## BRIEF
Find every line below where the word "computer" occurs, then give how many you found and nothing else.

Stored items from a collection:

[Start of Attachment]

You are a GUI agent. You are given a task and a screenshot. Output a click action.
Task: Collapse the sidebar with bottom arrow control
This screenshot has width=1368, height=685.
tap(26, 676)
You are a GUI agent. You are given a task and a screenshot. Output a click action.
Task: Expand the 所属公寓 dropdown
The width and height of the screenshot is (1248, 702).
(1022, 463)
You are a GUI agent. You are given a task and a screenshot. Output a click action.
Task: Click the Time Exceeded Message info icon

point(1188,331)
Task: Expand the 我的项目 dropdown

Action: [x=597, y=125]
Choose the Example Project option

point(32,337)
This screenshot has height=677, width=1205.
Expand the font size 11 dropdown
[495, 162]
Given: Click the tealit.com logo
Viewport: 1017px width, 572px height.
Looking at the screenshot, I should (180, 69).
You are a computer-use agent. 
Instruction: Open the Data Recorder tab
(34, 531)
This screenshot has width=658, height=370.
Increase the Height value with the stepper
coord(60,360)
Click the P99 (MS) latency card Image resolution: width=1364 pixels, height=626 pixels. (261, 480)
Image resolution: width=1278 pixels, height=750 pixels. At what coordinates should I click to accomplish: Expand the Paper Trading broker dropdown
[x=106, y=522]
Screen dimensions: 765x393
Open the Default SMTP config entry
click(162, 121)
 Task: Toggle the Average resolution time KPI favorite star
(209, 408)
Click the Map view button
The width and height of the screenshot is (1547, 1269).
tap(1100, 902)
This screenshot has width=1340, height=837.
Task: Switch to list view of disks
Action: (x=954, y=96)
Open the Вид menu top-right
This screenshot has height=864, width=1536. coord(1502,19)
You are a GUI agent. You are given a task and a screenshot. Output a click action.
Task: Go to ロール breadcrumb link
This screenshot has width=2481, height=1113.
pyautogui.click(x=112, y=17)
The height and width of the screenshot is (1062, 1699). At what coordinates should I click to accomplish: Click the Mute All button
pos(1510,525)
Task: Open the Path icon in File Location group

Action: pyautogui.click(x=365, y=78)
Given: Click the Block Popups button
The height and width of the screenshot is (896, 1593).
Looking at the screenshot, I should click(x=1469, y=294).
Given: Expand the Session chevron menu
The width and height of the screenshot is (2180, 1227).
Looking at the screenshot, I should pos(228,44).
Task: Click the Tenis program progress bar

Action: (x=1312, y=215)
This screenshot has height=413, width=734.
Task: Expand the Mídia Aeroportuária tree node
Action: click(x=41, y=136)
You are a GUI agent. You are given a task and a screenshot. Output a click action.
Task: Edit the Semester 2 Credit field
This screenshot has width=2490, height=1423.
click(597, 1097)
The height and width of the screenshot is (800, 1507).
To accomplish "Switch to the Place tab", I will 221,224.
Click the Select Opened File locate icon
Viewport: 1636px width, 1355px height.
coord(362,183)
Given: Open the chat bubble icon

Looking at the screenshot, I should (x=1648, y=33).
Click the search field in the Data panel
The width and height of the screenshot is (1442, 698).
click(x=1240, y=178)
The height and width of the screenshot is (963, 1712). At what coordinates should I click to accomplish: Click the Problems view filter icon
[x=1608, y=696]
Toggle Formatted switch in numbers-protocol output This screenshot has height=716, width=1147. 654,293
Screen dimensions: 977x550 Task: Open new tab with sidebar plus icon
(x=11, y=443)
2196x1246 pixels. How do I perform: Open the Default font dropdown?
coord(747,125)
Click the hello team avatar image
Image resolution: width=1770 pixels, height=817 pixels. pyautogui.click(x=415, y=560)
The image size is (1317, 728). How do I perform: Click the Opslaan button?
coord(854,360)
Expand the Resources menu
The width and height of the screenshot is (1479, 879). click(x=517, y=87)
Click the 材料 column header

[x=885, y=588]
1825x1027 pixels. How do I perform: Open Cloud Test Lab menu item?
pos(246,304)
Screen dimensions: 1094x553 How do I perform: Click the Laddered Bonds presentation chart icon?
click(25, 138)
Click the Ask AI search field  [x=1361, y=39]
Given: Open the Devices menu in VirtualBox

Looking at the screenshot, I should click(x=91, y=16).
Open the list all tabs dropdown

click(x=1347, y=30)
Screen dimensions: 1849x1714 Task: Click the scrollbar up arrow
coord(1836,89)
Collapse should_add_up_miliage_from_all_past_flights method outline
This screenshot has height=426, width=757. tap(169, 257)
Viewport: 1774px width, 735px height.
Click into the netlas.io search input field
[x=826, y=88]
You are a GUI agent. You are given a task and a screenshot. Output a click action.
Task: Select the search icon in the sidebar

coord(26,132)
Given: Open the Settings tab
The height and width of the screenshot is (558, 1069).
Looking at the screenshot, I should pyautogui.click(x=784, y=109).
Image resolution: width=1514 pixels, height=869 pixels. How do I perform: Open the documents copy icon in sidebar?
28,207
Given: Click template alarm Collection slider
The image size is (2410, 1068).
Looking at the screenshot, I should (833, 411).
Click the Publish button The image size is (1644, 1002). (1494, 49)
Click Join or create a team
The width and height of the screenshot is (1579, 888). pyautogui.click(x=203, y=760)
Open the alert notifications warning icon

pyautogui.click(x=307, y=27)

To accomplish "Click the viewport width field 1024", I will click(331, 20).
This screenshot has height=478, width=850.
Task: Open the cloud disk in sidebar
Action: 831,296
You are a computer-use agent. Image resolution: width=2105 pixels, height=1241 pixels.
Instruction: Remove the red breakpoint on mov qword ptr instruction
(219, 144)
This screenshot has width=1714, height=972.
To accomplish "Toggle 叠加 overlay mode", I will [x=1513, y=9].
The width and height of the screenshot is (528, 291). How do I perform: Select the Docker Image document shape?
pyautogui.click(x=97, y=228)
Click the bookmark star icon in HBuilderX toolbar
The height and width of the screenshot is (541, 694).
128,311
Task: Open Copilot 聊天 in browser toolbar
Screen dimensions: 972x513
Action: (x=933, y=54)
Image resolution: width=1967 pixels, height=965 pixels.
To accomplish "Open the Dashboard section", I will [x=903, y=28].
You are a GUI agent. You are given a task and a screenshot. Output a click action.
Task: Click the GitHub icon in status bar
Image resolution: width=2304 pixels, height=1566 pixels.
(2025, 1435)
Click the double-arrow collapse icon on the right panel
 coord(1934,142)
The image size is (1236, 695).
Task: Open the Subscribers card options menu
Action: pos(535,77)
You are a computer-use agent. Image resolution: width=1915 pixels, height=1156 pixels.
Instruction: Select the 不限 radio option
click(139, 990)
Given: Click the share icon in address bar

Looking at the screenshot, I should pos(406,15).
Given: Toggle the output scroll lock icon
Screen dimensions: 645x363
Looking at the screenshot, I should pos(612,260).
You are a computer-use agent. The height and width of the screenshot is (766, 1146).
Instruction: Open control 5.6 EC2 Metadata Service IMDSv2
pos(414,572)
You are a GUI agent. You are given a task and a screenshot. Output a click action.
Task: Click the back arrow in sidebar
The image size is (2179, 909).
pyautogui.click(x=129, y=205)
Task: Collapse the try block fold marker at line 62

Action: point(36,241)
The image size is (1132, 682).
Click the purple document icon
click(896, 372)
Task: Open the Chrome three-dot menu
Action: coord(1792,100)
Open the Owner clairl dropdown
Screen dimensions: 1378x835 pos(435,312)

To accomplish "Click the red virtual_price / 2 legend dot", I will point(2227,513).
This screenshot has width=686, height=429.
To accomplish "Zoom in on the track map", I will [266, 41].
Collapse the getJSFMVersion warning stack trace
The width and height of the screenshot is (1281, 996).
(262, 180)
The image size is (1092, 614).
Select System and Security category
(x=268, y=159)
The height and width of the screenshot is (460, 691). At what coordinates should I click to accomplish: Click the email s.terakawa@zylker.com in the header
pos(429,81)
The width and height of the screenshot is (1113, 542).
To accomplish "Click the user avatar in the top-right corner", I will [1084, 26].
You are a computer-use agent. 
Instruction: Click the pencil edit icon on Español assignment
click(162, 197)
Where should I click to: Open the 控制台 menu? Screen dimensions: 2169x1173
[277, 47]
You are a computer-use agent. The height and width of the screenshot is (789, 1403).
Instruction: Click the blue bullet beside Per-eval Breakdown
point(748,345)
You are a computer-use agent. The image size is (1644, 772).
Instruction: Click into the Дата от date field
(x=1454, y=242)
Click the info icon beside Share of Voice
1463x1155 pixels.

[End of Attachment]

## RESPONSE TO THIS TASK
7